Transcribe each line below word for word.
───── TASK INPUT ─────
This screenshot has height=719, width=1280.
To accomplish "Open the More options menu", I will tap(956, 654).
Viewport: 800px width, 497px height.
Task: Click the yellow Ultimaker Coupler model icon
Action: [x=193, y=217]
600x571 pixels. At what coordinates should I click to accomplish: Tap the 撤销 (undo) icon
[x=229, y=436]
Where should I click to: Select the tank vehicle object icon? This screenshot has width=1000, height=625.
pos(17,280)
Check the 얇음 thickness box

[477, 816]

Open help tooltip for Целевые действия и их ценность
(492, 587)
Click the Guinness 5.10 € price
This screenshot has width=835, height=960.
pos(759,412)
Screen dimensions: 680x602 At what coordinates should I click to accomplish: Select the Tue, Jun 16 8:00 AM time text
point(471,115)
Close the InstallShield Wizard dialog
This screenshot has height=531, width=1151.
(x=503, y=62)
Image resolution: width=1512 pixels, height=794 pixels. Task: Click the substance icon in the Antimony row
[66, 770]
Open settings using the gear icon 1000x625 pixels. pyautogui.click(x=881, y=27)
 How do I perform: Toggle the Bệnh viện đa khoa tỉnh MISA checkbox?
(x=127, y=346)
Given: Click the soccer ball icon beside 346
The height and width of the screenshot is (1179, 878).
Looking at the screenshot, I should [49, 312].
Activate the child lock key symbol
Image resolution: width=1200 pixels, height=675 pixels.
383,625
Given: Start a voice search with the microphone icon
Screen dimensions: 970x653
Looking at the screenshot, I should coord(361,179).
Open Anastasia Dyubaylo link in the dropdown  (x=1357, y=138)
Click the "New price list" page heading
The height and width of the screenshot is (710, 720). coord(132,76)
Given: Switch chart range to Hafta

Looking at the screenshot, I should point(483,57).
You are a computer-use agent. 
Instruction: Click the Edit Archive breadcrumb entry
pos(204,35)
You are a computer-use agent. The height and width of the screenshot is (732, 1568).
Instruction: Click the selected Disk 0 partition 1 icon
─────
### ANSWER TO THE EXERCISE
This screenshot has height=719, width=1280.
To accomplish "Open the More options menu", I will tap(956, 654).
Viewport: 800px width, 497px height.
Task: Click the yellow Ultimaker Coupler model icon
Action: [x=193, y=217]
600x571 pixels. At what coordinates should I click to accomplish: Tap the 撤销 (undo) icon
[x=229, y=436]
Where should I click to: Select the tank vehicle object icon? This screenshot has width=1000, height=625.
pos(17,280)
Check the 얇음 thickness box

[477, 816]

Open help tooltip for Целевые действия и их ценность
(492, 587)
Click the Guinness 5.10 € price
This screenshot has width=835, height=960.
pos(759,412)
Screen dimensions: 680x602 At what coordinates should I click to accomplish: Select the Tue, Jun 16 8:00 AM time text
point(471,115)
Close the InstallShield Wizard dialog
This screenshot has height=531, width=1151.
(x=503, y=62)
Image resolution: width=1512 pixels, height=794 pixels. Task: Click the substance icon in the Antimony row
[66, 770]
Open settings using the gear icon 1000x625 pixels. pyautogui.click(x=881, y=27)
 How do I perform: Toggle the Bệnh viện đa khoa tỉnh MISA checkbox?
(x=127, y=346)
Given: Click the soccer ball icon beside 346
The height and width of the screenshot is (1179, 878).
Looking at the screenshot, I should [49, 312].
Activate the child lock key symbol
Image resolution: width=1200 pixels, height=675 pixels.
383,625
Given: Start a voice search with the microphone icon
Screen dimensions: 970x653
Looking at the screenshot, I should coord(361,179).
Open Anastasia Dyubaylo link in the dropdown  (x=1357, y=138)
Click the "New price list" page heading
The height and width of the screenshot is (710, 720). coord(132,76)
Given: Switch chart range to Hafta

Looking at the screenshot, I should point(483,57).
You are a computer-use agent. 
Instruction: Click the Edit Archive breadcrumb entry
pos(204,35)
You are a computer-use agent. The height and width of the screenshot is (732, 1568).
Instruction: Click the selected Disk 0 partition 1 icon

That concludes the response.